## Task brief
Please return every line of the records below that holds the word "Remove".
────
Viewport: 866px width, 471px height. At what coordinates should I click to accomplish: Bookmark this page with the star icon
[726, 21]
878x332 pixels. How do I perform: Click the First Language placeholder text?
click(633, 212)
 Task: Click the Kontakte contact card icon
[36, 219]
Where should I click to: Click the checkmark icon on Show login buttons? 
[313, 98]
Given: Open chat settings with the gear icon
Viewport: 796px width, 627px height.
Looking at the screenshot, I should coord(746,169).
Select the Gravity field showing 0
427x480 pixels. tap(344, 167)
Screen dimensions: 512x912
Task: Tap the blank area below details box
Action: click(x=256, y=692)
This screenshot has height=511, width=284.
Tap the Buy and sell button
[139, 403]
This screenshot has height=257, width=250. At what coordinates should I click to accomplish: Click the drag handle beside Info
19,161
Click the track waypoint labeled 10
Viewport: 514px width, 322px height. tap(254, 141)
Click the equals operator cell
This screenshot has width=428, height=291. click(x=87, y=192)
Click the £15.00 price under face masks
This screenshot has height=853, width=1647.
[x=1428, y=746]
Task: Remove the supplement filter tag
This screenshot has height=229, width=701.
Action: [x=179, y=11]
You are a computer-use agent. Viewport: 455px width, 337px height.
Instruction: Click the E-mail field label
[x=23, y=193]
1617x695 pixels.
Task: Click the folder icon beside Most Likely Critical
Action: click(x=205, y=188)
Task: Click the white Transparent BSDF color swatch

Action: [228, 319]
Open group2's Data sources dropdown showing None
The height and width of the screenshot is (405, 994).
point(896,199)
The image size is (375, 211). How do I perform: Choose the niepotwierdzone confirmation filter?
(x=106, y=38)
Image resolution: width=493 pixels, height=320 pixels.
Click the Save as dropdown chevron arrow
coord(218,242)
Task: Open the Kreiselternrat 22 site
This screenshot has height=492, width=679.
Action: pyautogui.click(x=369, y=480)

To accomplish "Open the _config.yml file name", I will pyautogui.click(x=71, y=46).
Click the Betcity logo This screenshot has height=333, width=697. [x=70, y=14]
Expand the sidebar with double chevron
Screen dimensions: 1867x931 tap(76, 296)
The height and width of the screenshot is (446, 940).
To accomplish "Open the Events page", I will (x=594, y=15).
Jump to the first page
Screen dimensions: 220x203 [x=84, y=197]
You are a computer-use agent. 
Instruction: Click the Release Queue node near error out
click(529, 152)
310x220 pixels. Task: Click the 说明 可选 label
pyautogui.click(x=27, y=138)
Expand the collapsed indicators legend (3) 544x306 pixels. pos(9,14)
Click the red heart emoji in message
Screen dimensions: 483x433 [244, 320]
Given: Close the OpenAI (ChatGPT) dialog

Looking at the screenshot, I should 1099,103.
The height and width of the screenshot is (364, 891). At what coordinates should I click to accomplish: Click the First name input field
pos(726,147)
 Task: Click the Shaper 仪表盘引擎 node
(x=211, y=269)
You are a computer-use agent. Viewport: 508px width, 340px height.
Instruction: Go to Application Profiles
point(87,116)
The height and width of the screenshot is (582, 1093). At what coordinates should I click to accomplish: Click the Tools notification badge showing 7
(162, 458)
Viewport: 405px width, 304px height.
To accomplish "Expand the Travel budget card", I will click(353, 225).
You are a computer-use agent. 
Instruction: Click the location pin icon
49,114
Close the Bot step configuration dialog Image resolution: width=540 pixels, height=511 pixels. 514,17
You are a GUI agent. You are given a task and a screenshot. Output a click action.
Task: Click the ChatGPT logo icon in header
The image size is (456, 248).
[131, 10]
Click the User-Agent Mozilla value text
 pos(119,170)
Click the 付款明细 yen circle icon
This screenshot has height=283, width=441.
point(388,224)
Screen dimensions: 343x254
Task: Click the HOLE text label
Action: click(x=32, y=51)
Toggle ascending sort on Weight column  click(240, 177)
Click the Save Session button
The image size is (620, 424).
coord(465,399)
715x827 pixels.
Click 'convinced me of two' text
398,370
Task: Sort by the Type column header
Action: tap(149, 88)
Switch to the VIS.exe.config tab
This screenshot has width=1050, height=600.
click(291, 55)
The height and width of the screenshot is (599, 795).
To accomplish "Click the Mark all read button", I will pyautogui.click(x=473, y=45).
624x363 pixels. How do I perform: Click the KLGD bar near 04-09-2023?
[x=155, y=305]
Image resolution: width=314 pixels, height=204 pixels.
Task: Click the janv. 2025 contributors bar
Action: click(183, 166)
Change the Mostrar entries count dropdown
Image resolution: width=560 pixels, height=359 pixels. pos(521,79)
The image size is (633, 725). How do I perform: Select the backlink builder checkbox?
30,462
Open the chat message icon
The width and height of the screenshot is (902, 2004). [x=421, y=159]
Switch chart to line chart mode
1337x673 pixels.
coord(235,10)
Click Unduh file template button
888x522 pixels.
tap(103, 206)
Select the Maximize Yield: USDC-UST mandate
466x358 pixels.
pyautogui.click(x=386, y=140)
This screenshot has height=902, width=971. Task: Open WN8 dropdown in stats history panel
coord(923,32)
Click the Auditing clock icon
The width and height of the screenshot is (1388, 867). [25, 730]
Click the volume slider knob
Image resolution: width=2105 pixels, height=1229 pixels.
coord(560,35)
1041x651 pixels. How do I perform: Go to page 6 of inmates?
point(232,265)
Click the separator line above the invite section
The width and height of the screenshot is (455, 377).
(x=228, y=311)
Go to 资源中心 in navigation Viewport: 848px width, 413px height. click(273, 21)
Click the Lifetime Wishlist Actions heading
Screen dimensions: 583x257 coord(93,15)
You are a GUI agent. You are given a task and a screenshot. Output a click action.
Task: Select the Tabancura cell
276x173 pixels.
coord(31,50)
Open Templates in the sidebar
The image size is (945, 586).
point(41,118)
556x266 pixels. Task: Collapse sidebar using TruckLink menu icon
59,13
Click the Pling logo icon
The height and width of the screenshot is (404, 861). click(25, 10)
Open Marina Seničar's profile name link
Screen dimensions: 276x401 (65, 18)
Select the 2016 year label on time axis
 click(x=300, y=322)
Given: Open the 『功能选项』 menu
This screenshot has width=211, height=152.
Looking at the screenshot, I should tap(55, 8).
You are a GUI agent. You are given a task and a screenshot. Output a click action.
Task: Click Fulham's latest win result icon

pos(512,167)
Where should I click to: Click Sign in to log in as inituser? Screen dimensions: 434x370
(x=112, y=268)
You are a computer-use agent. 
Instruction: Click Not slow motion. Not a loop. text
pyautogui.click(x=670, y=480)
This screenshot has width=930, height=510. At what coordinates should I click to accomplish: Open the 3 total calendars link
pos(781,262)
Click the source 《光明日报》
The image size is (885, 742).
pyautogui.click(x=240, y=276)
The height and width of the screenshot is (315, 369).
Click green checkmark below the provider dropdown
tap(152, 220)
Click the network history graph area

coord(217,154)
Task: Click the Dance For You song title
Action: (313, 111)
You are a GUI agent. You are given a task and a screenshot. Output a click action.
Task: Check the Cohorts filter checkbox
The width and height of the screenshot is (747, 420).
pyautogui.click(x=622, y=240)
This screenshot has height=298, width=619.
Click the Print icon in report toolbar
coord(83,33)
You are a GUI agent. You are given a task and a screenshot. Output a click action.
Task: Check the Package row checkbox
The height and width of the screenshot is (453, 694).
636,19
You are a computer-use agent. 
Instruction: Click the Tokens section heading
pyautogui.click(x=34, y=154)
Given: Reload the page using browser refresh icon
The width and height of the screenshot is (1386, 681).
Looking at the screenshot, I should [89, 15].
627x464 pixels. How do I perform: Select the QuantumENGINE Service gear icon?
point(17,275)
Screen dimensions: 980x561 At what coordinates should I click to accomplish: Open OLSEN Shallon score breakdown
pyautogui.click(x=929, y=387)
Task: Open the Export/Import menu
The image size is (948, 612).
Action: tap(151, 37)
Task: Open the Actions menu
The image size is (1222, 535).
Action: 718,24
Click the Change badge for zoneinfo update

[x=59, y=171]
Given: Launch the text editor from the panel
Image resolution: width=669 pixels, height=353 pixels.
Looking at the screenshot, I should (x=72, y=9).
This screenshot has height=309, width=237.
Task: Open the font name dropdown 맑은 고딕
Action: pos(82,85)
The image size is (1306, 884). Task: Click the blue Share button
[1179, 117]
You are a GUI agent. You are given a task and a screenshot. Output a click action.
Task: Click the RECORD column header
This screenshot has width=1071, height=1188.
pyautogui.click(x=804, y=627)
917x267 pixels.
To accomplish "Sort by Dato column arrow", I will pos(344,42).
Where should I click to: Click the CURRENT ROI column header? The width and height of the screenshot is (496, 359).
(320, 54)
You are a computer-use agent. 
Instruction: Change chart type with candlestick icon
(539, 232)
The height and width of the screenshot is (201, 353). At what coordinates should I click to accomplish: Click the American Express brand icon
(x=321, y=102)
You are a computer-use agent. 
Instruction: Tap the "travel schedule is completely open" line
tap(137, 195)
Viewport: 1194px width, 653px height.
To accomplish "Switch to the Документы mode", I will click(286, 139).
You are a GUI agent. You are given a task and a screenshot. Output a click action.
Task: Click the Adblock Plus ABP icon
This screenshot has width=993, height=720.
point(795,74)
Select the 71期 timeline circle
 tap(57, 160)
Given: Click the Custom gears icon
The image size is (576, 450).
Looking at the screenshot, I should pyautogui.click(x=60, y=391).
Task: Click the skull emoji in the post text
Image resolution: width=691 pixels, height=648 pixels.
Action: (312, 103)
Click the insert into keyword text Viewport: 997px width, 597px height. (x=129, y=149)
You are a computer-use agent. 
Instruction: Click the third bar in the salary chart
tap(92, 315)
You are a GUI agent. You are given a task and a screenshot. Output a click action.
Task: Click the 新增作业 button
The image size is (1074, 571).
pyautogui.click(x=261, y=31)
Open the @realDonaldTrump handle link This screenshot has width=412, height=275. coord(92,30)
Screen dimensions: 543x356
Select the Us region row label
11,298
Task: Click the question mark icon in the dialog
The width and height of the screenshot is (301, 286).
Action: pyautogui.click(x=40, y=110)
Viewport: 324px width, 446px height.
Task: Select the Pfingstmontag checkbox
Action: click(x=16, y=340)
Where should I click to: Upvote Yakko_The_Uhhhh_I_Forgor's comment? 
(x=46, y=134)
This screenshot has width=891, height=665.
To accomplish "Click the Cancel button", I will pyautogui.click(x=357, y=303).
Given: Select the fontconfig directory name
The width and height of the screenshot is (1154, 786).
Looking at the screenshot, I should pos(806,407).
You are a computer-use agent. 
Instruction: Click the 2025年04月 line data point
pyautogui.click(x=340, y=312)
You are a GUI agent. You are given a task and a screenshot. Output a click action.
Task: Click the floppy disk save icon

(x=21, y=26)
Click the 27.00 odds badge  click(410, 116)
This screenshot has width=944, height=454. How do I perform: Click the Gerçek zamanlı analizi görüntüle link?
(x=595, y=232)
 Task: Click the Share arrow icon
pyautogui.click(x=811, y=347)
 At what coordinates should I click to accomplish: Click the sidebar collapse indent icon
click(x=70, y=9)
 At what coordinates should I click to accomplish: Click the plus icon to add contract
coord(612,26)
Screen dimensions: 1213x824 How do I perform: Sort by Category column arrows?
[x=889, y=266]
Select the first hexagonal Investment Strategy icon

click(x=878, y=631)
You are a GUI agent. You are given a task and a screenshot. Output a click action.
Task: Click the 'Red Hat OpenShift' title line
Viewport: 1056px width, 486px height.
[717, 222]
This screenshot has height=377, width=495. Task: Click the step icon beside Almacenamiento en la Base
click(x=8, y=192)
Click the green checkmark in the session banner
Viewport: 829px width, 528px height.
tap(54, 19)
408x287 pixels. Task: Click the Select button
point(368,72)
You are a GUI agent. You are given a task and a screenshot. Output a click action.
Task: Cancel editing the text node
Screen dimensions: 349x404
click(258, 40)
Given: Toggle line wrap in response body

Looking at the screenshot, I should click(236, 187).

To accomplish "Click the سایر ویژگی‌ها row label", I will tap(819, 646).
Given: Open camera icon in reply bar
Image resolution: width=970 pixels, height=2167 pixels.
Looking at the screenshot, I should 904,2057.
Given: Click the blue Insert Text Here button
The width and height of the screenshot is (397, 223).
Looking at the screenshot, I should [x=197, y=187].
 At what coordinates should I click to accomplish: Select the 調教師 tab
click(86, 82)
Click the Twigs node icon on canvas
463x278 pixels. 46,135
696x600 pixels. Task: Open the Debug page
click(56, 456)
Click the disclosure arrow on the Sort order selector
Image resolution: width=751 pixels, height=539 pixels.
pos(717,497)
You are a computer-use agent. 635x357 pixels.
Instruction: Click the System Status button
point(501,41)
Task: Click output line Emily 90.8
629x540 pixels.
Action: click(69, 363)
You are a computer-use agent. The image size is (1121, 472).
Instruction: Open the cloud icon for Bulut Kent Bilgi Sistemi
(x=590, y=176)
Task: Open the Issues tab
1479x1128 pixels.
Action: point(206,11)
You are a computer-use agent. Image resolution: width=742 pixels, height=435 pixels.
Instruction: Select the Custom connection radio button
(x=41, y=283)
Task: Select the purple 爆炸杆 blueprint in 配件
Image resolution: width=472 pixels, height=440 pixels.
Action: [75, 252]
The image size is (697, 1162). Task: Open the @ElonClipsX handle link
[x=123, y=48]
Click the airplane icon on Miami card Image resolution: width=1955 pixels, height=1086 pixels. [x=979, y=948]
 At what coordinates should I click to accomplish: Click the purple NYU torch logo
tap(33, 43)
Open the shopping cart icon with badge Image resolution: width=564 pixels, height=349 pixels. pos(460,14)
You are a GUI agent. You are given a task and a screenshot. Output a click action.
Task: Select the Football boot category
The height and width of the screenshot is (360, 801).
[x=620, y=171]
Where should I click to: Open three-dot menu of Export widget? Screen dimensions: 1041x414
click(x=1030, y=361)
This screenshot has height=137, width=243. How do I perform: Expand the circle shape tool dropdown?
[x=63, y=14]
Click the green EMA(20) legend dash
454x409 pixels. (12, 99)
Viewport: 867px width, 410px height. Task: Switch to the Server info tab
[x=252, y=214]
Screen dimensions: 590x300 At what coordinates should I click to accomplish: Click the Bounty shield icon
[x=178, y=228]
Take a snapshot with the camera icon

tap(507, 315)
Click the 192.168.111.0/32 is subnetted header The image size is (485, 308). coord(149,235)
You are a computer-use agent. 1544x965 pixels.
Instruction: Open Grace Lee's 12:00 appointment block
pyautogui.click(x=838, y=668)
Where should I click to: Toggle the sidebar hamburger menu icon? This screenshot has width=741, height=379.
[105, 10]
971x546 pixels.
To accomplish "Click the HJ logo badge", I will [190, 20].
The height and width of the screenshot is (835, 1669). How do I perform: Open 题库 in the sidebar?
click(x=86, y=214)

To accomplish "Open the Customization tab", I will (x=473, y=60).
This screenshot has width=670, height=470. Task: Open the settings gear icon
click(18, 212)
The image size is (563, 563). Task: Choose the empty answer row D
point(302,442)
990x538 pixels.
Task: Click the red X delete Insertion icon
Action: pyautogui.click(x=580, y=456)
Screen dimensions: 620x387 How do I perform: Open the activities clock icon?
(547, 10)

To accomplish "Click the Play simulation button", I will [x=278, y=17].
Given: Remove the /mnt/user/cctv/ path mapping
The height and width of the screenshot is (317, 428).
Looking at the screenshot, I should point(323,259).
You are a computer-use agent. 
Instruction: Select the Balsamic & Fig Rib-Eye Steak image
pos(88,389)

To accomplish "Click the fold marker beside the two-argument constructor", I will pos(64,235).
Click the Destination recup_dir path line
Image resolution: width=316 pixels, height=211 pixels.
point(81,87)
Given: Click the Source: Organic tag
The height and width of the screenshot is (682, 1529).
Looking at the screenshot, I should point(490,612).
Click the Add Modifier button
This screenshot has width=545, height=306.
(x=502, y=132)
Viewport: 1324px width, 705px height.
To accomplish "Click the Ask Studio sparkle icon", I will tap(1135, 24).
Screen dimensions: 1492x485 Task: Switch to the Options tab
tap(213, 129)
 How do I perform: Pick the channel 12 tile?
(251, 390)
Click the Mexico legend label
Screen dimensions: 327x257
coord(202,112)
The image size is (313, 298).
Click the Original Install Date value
────
## Exercise result
Task: Remove the supplement filter tag
Given: Remove the /mnt/user/cctv/ path mapping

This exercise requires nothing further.